DIE AUFGABEN:
1. Gib aus dem Text zum Reverse Engineering die Stelle von „Scanning + Reverse“ bis einschließlich „betreiben Reverse Engineering.“ wortgetreu wieder.
2. Setze den Text zum Reverse Engineering im Anschluss an seinen letzten Satz fort.

Scanning + Reverse Engineering = Scangineering

Vom physischen Objekt über die Punktewolke zum CAD-Modell – Reverse Engineering bedeutet viel Handarbeit. Ein Team des Fraunhofer IPK will das mit einer KI-Lösung ändern.

© Fraunhofer IPK/ Larissa Klassen
Über offene Kommuni­kationsstandards werden mit einfachen und preiswerten Komponenten 3D-Scans durchgeführt.
© Fraunhofer IPK
Rohdaten der Datenaufnahme innerhalb der Herstellersoftware

Was haben eine städtische Angestellte, die Grundstücke und Gebäude vermisst, ein Fertigungsleiter, der den aktuellen Anlagenbauzustand ermitteln möchte, und eine Ingenieurin, die Bauteilgeometrien von Komponenten und Werkzeugen analysiert, gemeinsam? Sie alle betreiben Reverse Engineering.

Dazu nehmen sie in der Regel mit Techniken wie Laserscanning oder Photogrammetrie zahlreiche Daten derzu erfassenden Objekte auf. So weit, so gut. Nur – eine riesige Menge an Daten ist an sich noch nicht beson­ders aufschlussreich. Sie müssen erst in ein aussagekräftiges parametrisiertes 3D-Modell überführt werden. Die Erstellung solcher manipulierbarer CAD-Modelle ist das Ziel des Reverse Engineering.

Das Zusammentragen der optischen Messdaten in Form von Punktewolken ist mit modernen Verfahren wie Laserscanning mittlerweile technisch einfach umsetzbar. Die Weiterverarbeitung der Daten zu parametrisierten 3D-Modellen hingegen wird bisher noch manuell erledigt. Dafür braucht es geschultes Fachpersonal und viel Zeit. Diese Aufgabe wird daher momentan noch oft an dienstleistende Unternehmen in Billiglohnländern herausgegeben. In Zeiten hochgradiger Automatisierung stellt sich die Frage: Warum geht das nicht auf Knopfdruck?


Nicht nur virtualisiert, sondern parametrisiert

Um aus den Datenhaufen der virtuellen Punktewolken sinnvoll nutzbare CAD-Modelle zu gewinnen, müssen bestimmte Ansprüche erfüllt sein. Die Modelle müssen nicht nur in der Lage sein, geometrische und strukturelle Informationen, sondern auch Metadaten, beispielsweise zu Materialien, Identifikationsnummern oder Zugriffsrechten abzubilden. Diese müssen in parame­trisierter Form zugänglich und einfach mit anderen Programmen weiterzuverarbeiten sein.

BEREITGESTELLTE DATEN:

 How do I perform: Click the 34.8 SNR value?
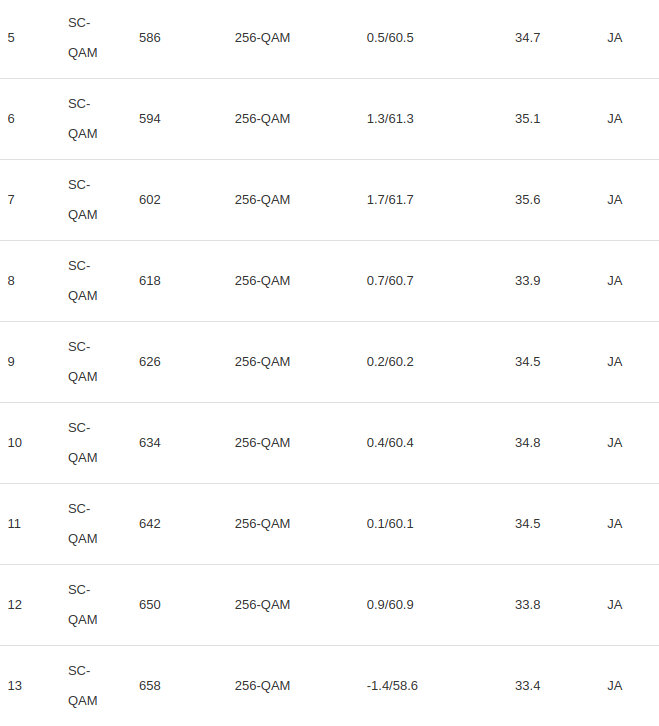pos(527,443)
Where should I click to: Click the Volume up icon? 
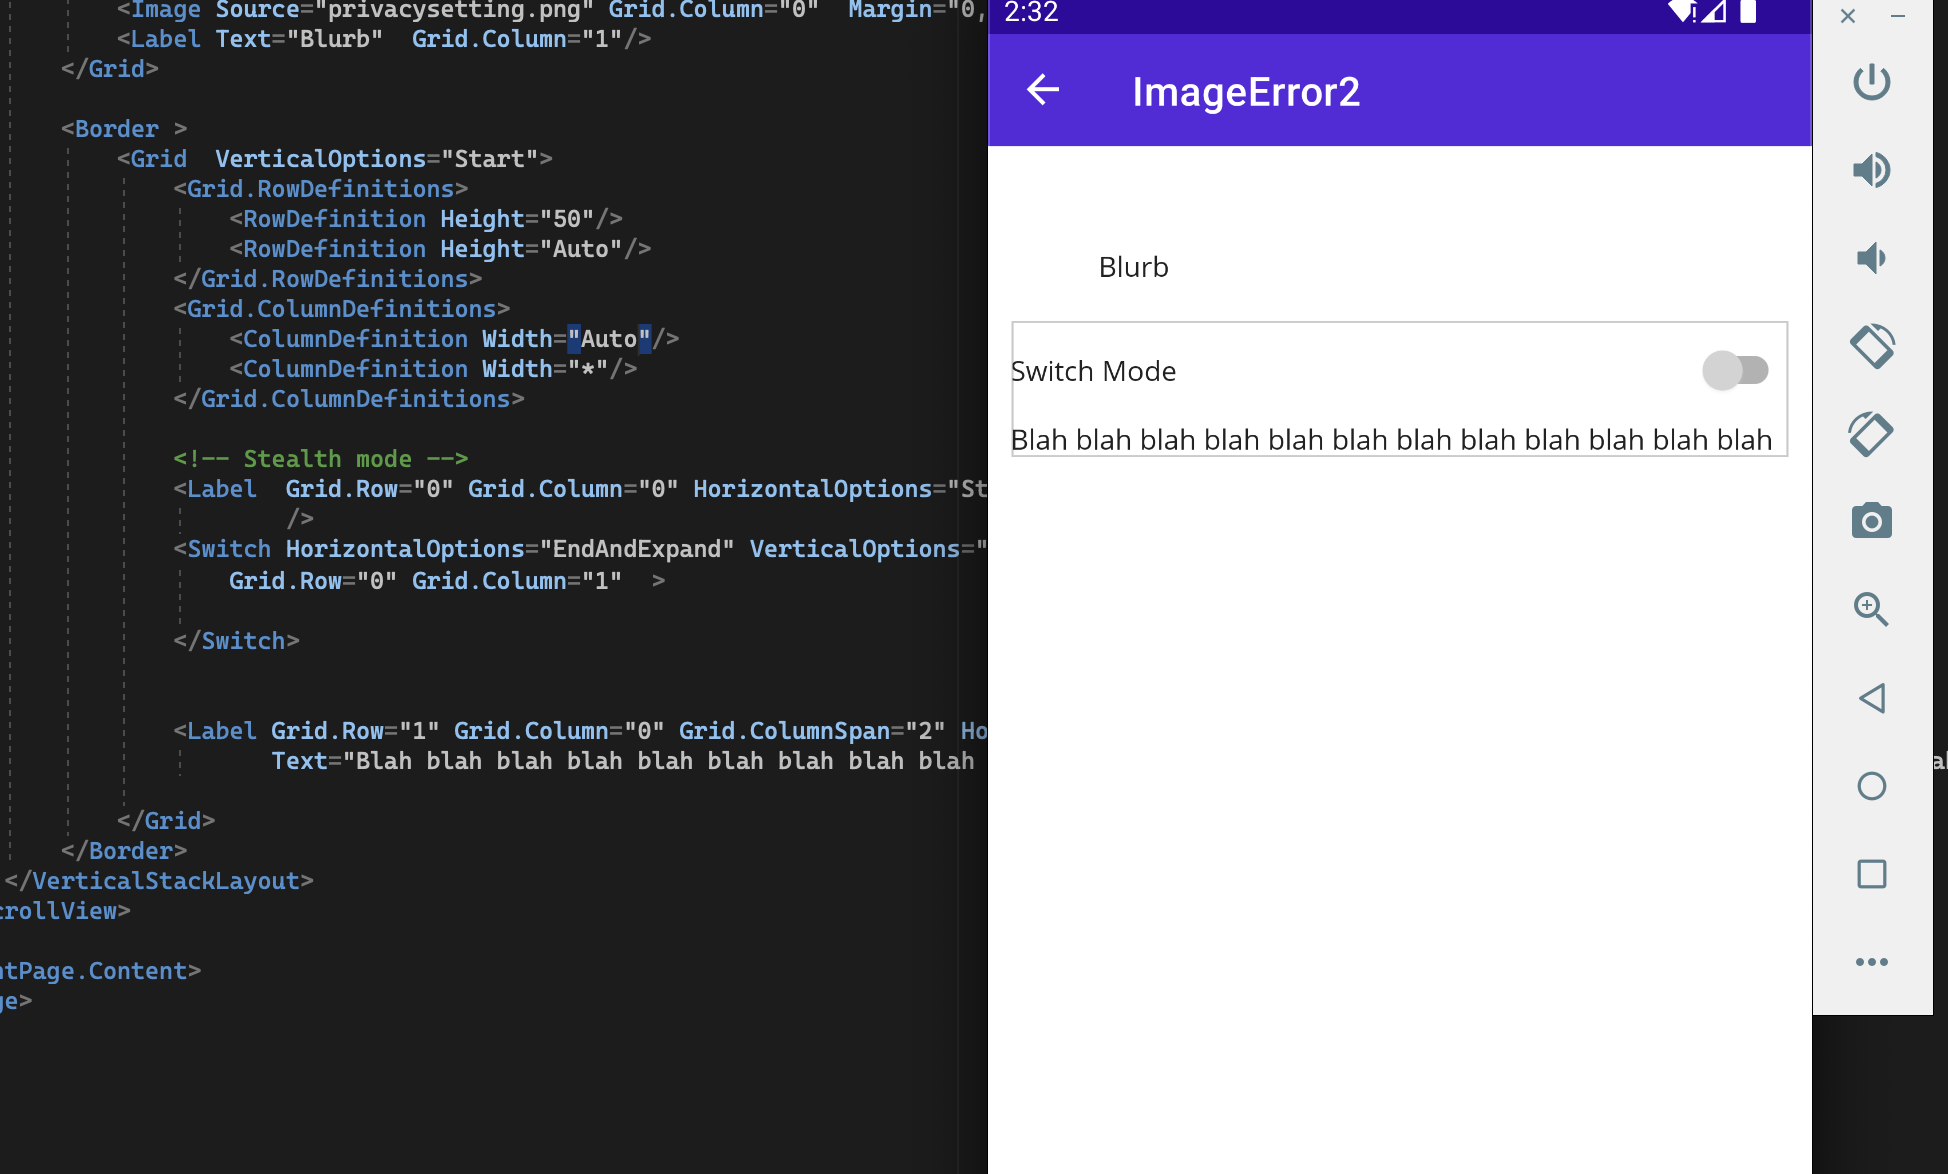coord(1872,170)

DIE LÖSUNGEN:
1.
Scanning + Reverse Engineering = Scangineering

Vom physischen Objekt über die Punktewolke zum CAD-Modell – Reverse Engineering bedeutet viel Handarbeit. Ein Team des Fraunhofer IPK will das mit einer KI-Lösung ändern.

© Fraunhofer IPK/ Larissa Klassen
Über offene Kommuni­kationsstandards werden mit einfachen und preiswerten Komponenten 3D-Scans durchgeführt.
© Fraunhofer IPK
Rohdaten der Datenaufnahme innerhalb der Herstellersoftware

Was haben eine städtische Angestellte, die Grundstücke und Gebäude vermisst, ein Fertigungsleiter, der den aktuellen Anlagenbauzustand ermitteln möchte, und eine Ingenieurin, die Bauteilgeometrien von Komponenten und Werkzeugen analysiert, gemeinsam? Sie alle betreiben Reverse Engineering.

2.
Klassischerweise werden die – manchmal bis zu mehreren Millionen – Datenpunkte vorverarbeitet, bevor mit der Modellrückführung überhaupt begonnen werden kann. Dazu werden fehlerhaft erkannte Punkte aussortiert, die gesamte Punktewolke in Teilabschnitte untergliedert und die Punktdichte reduziert. 

Danach beginnt erst die eigentliche Modellrückführung mit der Segmentierung, bei der geometrische Eigenschaften der Punktewolke bestimmt und zu Clustern zusammengefasst werden. Daraufhin folgt die Klassifizierung dieser Cluster zu sogenannten Features – Designelementen von CAD-Autorensystemen. Abschließend werden diese dann wie nach einem Bauplan zu einem parametrisierten 3D-Modell wieder zusammengesetzt. 

Automatisierte Hilfe

Um diesen komplexen Prozess vollautomatisch durchführen zu können, haben Forschende am Fraunhofer IPK das sogenannte »Scangineering« entwickelt. Bei diesem Verfahren werden die parametrisierten 3D-Modelle algorithmisch durch Künstliche Intelligenz erzeugt. 

Scangineering orientiert sich dabei an der Reverse-Engineering-Prozesskette und kann grob in die beiden Softwarebestandteile Hauptmodul und Framework unterteilt werden. 

  • Das Hauptmodul beinhaltet Funktionen zur Visualisierung (GUI), Interaktionsmöglichkeiten für Anwenderinnen und Anwender und dient zur Anzeige der Ergebnisse. 
  •  Das Framework – für Anwenderinnen und Anwender unsichtbar – enthält die Algorithmen zur Verarbeitung der Punktewolken und Netze, wie Funktionen zum Segmentieren, Registrieren und Filtern. Außerdem beinhaltet das Framework Unterstützungsfunktionen und Tools zum Manipulieren der Eingangsdaten und Ermitteln von Objektinstanzen. Schließlich stellt es auch Funktionen zur Datenanalyse und zur gra­fischen Auswertung der Ergebnisse zur Verfügung.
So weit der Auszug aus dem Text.